Small Wars Journal

‘Close the Internet’: Why the Israel National Police is Recommending Avoiding the Internet for the Next Few Days (OR NOT!)

‘Close the Internet’: Why the Israel National Police is Recommending Avoiding the Internet for the Next Few Days (OR NOT!)

Elad Popovich

On April 6th 2016, Israel Defense Forces radio station’s ‘communication, science and technology’ reporter tweeted that Israel’s National Police had recommended to its employees to avoid, as much as possible, using the internet over the next few days. The recommendation was supposedly one of the solutions to the upcoming annual cyber-attack against Israel known as “OpIsrael.”  The first OpIsrael campaign was initiated on the eve of Israel’s Holocaust Remembrance Day in 2013 (which was April 7th).

The slogan and goal of the campaign is “erasing Israel from the internet” due to its alleged crimes against the Palestinian people. Since 2013, OpIsrael attacks, have been led by several cyber collectives such as ‘Anonymous,’ ‘AnonGhost,’, ‘Fallaga Team,’ and ‘RedCult.’ In the past the attacks mainly targeted Israeli government websites as well as Israeli telecommunications and financial services. Most of the attacks used techniques consisting of denial-of-service, web intrusion, website defacement, database hijacking, and admin panel takeover.  In general, these campaigns were moderate and mostly failed to cause substantial damage to Israel.

So what, if anything changed this year?

Firstly, the OpIsrael 2016 campaign is more organized than in the past and also pre-provides a vast list of potential targets to attack, including all Israeli government ministries; the Israeli banking system (including private banks); all of Israel’s universities and colleges; as well as a variety of  financial, communication, and legal establishments. Secondly, in preparation for OpIsrael 2016, some hackers released new tools (with accompanying guidance) to extend the vectors and possibilities of the attacks.  These hacking tools are mainly directed at generating a mass amount of web-traffic that can potentially create a loss of service for users.

On the one hand, as in the past, Israel is relatively well protected against cyber-attacks, and especially well protected are its government and business sectors. On the other hand, in the cyber realm the most important protection is situation awareness – something that a lot of common users lack.

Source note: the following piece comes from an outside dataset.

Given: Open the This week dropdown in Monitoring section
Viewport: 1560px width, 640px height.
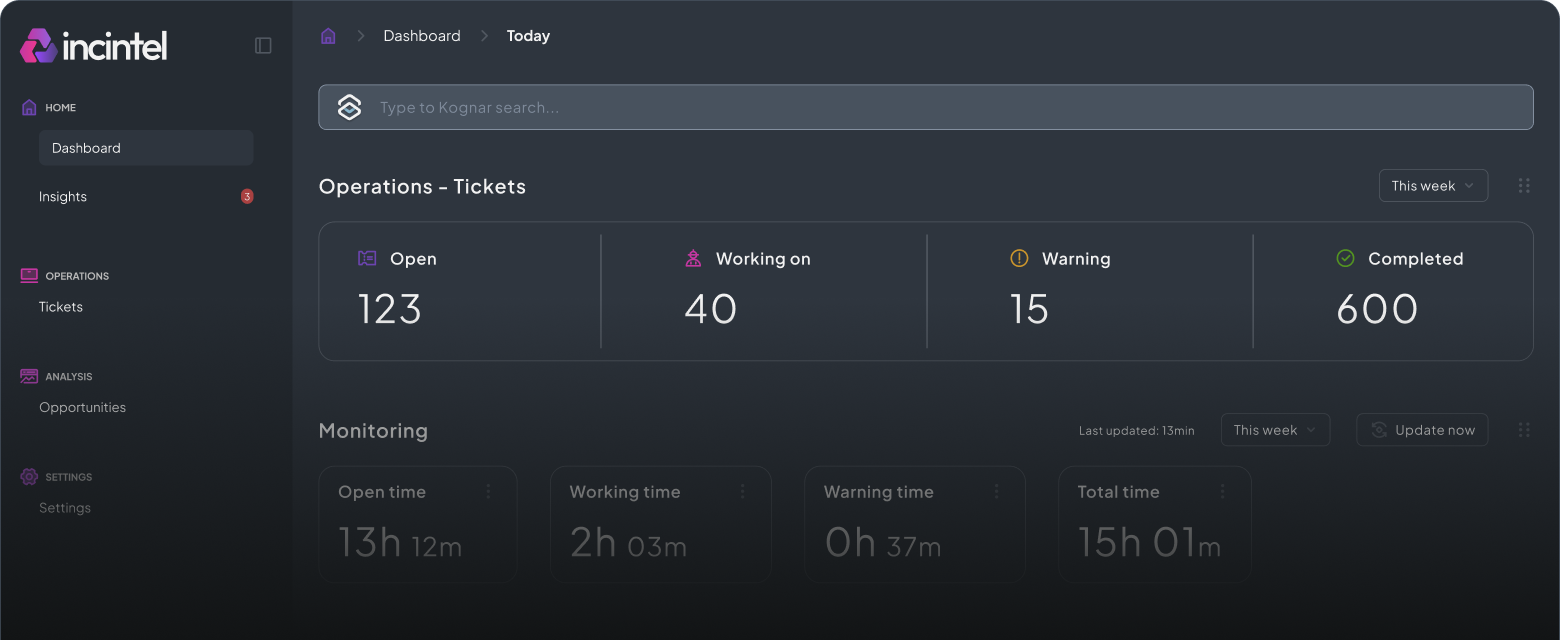Looking at the screenshot, I should [x=1275, y=429].
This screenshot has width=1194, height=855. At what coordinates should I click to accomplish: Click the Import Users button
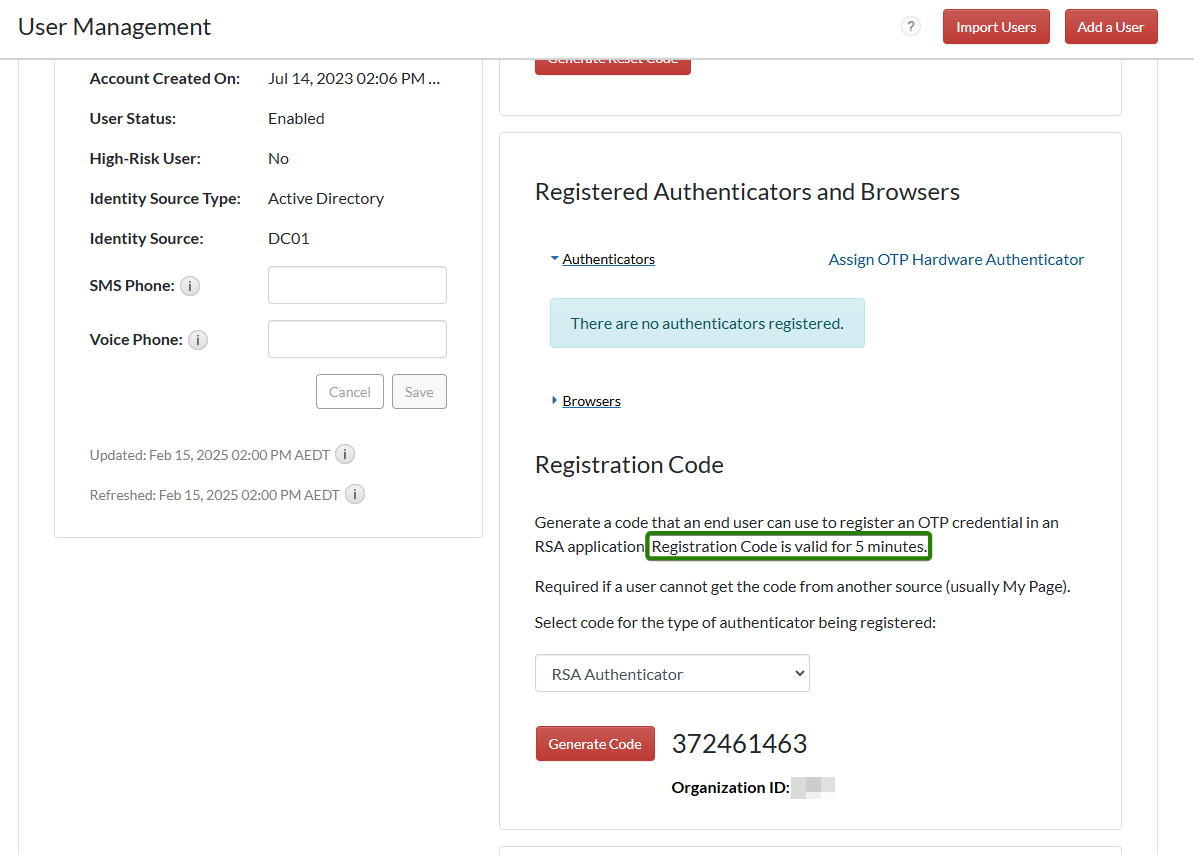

Some things are pretty obvious. It is important to change passwords. It is dangerous to open or reply to emails originating from an unknown source. It is also dangerous to open files, or even click on the links attached to these emails. In fact, these were exactly the directives given in the document, supposedly distributed by the Israeli police that was attached to the IDF’s reporter’s radio tweet.

The document also directed users to beware of phishing attacks; not to click on seductive banners or website commercials during this period; to take extra care regarding smart-phones which are more sensitive to hacking; to avoid as much as possible video chat, voice call services and applications such as Skype; and to avoid using USB Flash Drives. The document concludes that on April 7, 2016 Israeli government web payment systems will not be operating, and on other sensitive web sites; including governmental, national security organizations, and police; email addresses will be locked.

Despite all this, it seems that the IDF’s radio reporter was also hoodwinked. The document that he quoted was not distributed by the Israeli police, rather by a private Israeli marketing communications company to its own employees.

Nevertheless, the OpIsrael 2016 campaign is real and as it has occurred every second week of April for the past 4 years, Israel will suffer from cyber-attacks. Israel is ready, but the conclusion of the document mentioned above raises two other important concerns. (1) If the Israeli government periodically closes its own internet (and it’s has the ability to do so), then this will be a real victory for the OpIsrael campaign; and (2) the fact that the above-mentioned document was misunderstood and/or misquoted illustrates the power of the internet as a public terrorizing tool,  again  giving success to cyber-hacktivists.